**Extract**
::::::

Disneyfication of Peter Max

Carl Jung believed that art provides insight to the subconscious. But his brand of psycho and art therapy assumes that there is depth and discovery to the subconscious in question. That is not always the case. Peter Max scrawls his intentions clearly (in three letters) across every canvas he covers.
Proof that you don’t need psychoanalysis to be happy—Peter Max is ecstatic. Billions of dollars and worldwide recognition can do that to a man. And his art reflects happiness—it is bright and nonsensical and cheery. Perhaps that’s a contributing factor to his mass appeal—Max paintings sell like Disney t-shirts and McDonalds cheeseburgers. The concepts behind his creations are so absurdly simple that Max himself can’t even predict in advance where his brushes will go. He dips and dabs and scribbles with velocity until something feels right. And when it’s all over the product is so absurdly simple that Max can’t explain what it is. “These shapes, I’m used to these kinds of lines. I like to scribble.” If he were an abstract expressionist this Pollack-like statement could imply emotional depth, where the act is the art. But he’s not an abstract expressionist, or a surrealist. There is no depth. Max is a commercialist.
For Max, art media is secondary to prime time media. “Imagine being an actor and never being in a movie” he says, “you gotta practice your craft.” His studio is rumored to employ over 100 people to churn out the by product of his craft, which consists mainly of two categories; nonsensical scribbles and celebrity faces. Larry King, Brooke Shields, the Dalai Lama have all been captured by his brush, and they are not terrible portraits. The man does have skill—no one disputes that his earlier work showed attention to detail and technical competence. But once fame was achieved—between 1969 and 1971 Max grossed $1.1 billion—the focus shifted to quantity. If there is one Dalai Lama, there are 108 Dalai Lama’s.

::::::

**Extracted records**
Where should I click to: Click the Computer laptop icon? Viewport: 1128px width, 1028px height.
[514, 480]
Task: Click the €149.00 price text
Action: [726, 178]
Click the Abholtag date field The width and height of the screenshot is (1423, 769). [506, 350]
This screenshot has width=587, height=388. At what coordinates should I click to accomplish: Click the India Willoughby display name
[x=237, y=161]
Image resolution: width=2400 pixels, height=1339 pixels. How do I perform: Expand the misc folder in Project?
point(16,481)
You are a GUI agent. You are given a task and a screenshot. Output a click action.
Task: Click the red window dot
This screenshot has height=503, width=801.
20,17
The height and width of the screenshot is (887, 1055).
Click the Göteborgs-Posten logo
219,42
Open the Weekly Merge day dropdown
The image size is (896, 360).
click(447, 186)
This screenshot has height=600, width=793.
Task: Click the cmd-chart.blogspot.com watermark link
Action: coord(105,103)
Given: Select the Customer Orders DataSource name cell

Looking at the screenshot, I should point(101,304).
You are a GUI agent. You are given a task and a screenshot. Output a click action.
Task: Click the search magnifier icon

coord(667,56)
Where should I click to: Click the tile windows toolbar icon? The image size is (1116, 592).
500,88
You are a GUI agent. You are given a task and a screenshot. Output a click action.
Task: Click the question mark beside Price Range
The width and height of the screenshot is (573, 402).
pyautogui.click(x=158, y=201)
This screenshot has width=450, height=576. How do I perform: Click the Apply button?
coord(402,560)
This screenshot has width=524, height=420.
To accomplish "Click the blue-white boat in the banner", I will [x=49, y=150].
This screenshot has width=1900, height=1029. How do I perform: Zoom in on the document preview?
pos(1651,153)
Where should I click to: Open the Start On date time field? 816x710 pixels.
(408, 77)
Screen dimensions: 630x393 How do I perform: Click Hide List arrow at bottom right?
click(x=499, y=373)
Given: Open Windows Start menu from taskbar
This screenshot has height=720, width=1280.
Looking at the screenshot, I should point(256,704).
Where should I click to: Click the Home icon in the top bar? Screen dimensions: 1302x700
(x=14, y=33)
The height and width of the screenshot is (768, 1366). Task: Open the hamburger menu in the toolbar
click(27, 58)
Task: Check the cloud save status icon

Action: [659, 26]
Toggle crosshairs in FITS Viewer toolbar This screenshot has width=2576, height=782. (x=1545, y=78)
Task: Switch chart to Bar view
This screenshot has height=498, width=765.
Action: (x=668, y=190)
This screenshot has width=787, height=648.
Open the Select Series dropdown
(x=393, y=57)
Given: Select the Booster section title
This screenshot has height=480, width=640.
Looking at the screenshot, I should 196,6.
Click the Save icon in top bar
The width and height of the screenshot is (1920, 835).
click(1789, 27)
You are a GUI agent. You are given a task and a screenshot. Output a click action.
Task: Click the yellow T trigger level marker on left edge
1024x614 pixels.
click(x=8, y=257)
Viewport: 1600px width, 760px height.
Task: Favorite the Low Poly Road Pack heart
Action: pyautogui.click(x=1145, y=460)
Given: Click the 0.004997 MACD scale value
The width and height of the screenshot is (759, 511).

::::::

**Work instructions**
1. In the essay on Peter Max, how much did Max gross between 1969 and 1971?
2. Continue the essay on Peter Max from its last sentence.
The records are separate material and are not part of the essay on Peter Max.

**Response list**
1. $1.1 billion

2.
The celebrity faces fit perfectly with Max’s mantra. “You gotta be in media.” He said. “How do you get in media? You do something media-worthy.” Like revealing 44 portraits of President Obama just before his inauguration as the 44th president. Or designing the side of a Continental Airlines plane. Or buying 36 Corvettes, one for each year they were made, when the man doesn’t even like cars. No, the half a million dollar collection was purchased as a PR stunt. Max planned to paint them in his signature colors and drive them onto a football field during the Super Bowl with cheerleaders on top. Yet while the Corvette stunt is still a figment of Max’s imagination, the cars have been left in a Brooklyn warehouse to accumulate dust. I can’t help but feel sorry for the young Peter Max, an artist who might have actually cared about art. But if that man existed he has been fossilized under shameless self promotion. The pixie dust of Max’s craft has buried him.